[Opening The data section]

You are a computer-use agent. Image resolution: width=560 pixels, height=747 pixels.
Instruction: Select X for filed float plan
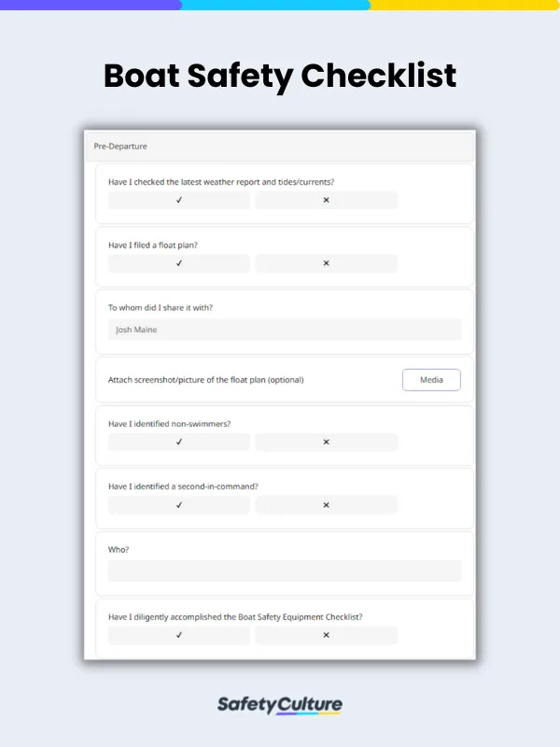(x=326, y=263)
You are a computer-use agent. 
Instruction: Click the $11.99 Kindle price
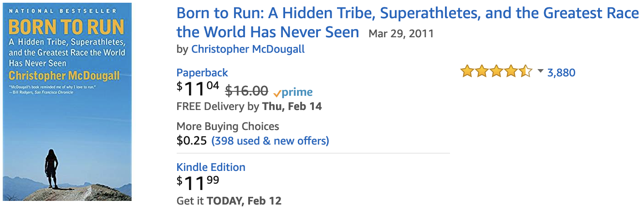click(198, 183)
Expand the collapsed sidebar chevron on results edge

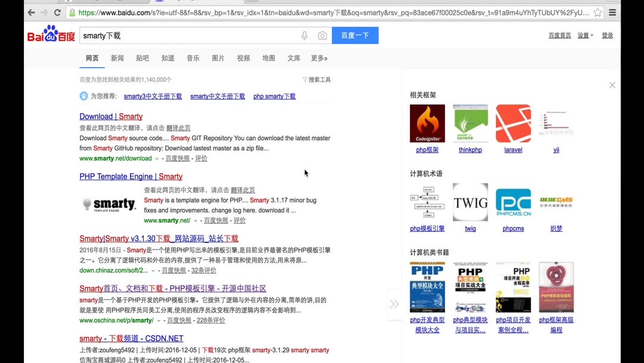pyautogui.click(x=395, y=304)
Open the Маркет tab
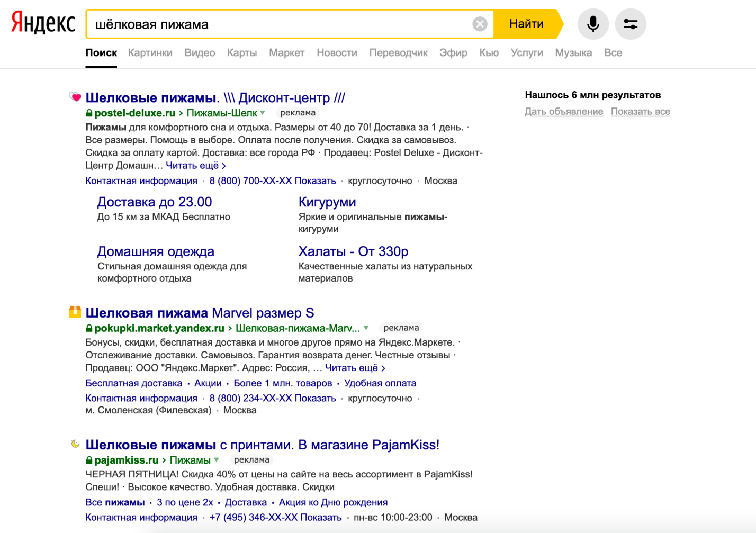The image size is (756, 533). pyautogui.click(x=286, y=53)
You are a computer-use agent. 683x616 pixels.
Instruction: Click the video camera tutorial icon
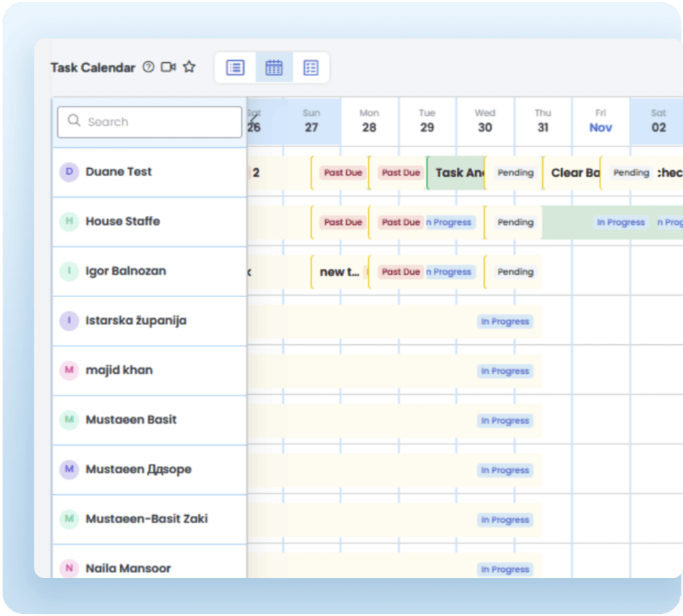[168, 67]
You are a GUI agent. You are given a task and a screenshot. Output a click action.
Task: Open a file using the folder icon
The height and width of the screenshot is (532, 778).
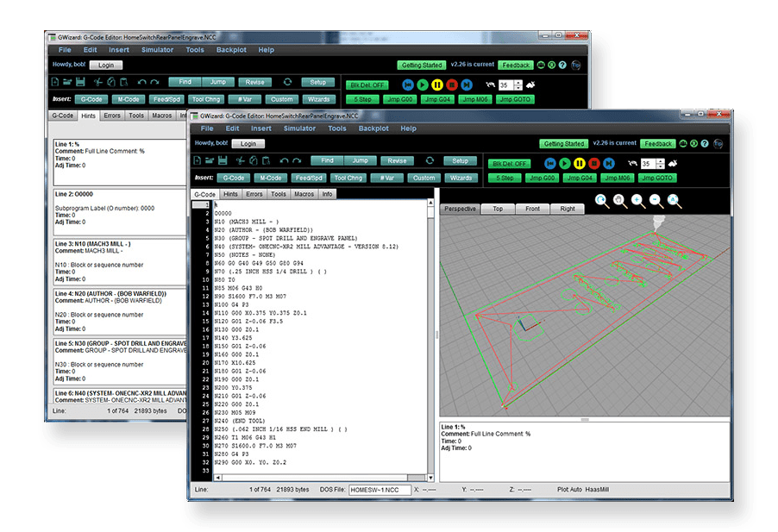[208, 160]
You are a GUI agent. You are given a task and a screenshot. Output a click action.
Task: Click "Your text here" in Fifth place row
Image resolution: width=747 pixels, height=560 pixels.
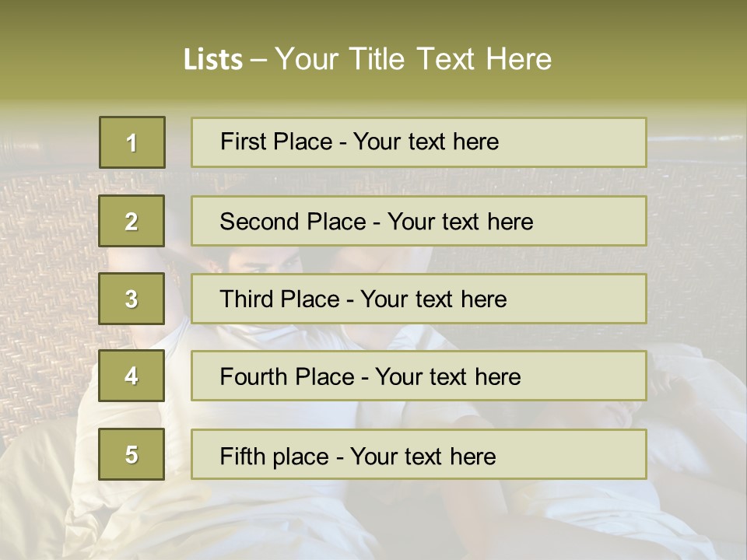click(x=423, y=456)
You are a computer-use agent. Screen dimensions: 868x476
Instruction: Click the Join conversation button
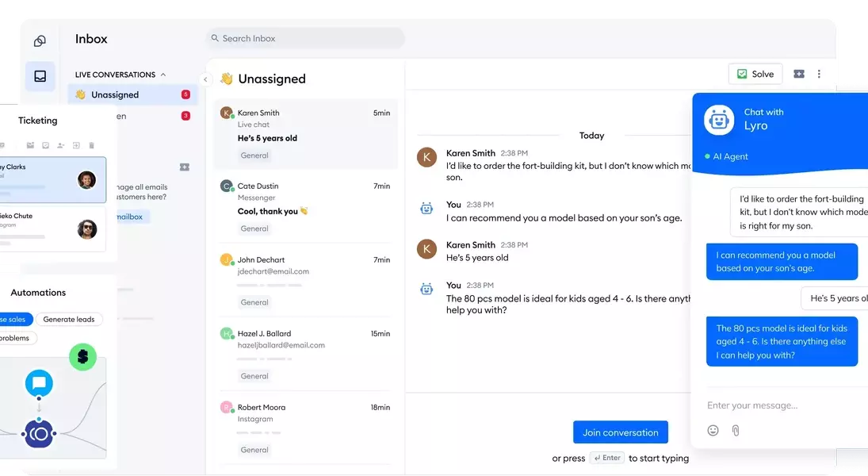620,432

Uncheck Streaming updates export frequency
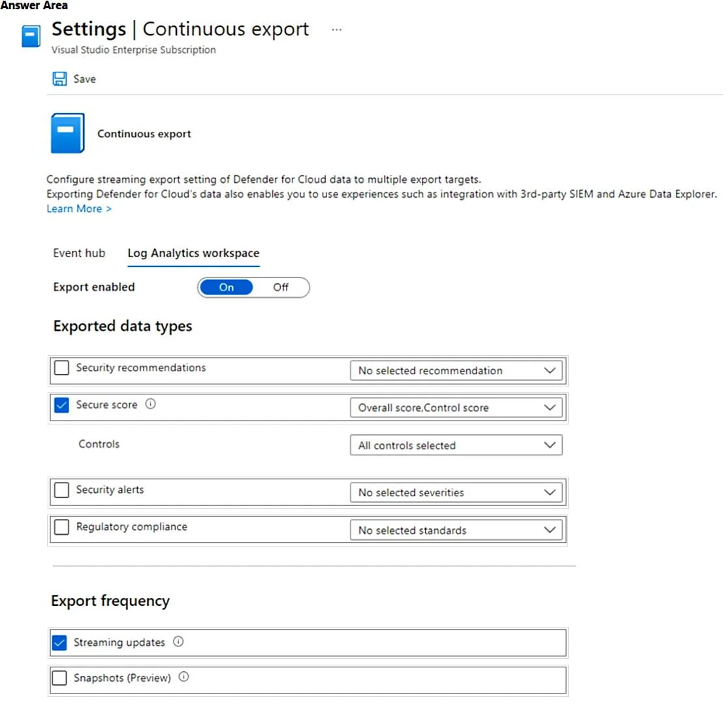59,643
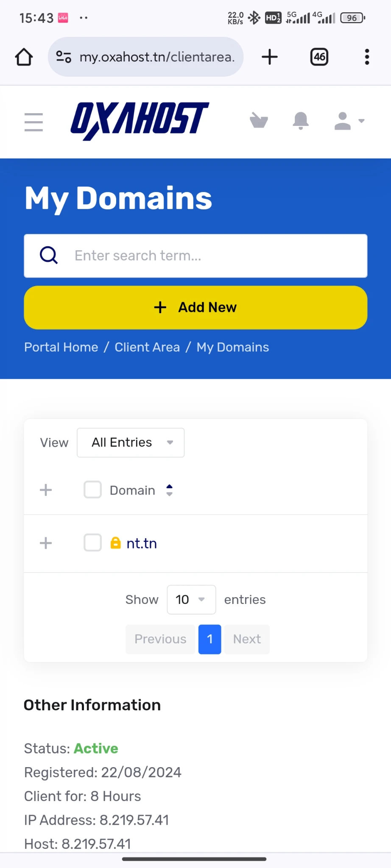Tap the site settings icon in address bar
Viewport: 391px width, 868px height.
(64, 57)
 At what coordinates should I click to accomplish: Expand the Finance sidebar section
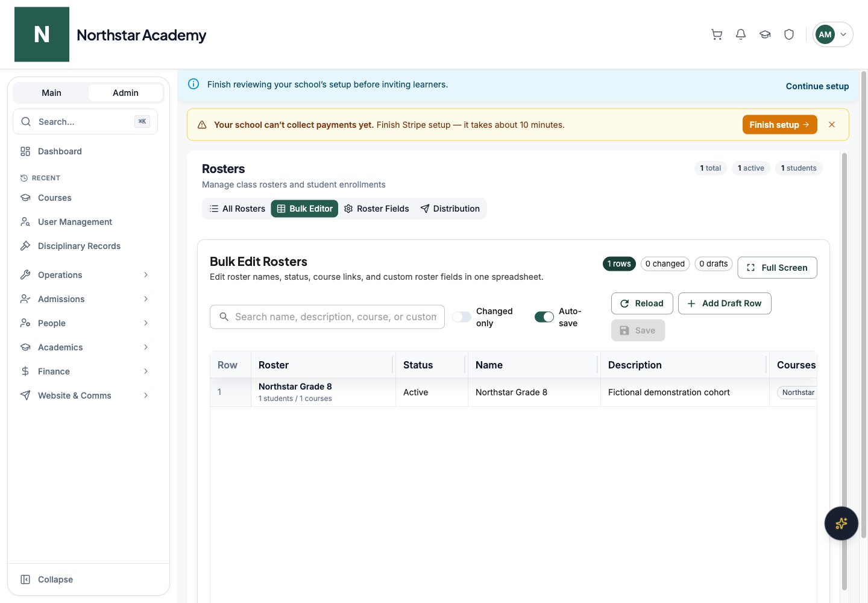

[Closing The data section]

What to do:
Although the records include pictures, the copy should reproduce every line exactly and none of the pictures.

The completed task:
You are a computer-use agent. Image resolution: width=560 pixels, height=747 pixels.
Instruction: Select X for filed float plan
(x=326, y=263)
You are a computer-use agent. 
Instruction: Click the $11.99 Kindle price
click(198, 183)
Expand the collapsed sidebar chevron on results edge

pyautogui.click(x=395, y=304)
Open the Маркет tab
The image size is (756, 533). pyautogui.click(x=286, y=53)
You are a computer-use agent. 683x616 pixels.
Instruction: Click the video camera tutorial icon
[168, 67]
You are a GUI agent. You are given a task and a screenshot. Output a click action.
Task: Open a file using the folder icon
The height and width of the screenshot is (532, 778).
[208, 160]
You are a GUI agent. You are given a task and a screenshot. Output a click action.
Task: Click "Your text here" in Fifth place row
Image resolution: width=747 pixels, height=560 pixels.
click(x=423, y=456)
You are a computer-use agent. Screen dimensions: 868x476
Instruction: Click the Join conversation button
620,432

Uncheck Streaming updates export frequency
59,643
Tap the site settings icon in address bar
Viewport: 391px width, 868px height.
(64, 57)
 At what coordinates should I click to accomplish: Expand the Finance sidebar section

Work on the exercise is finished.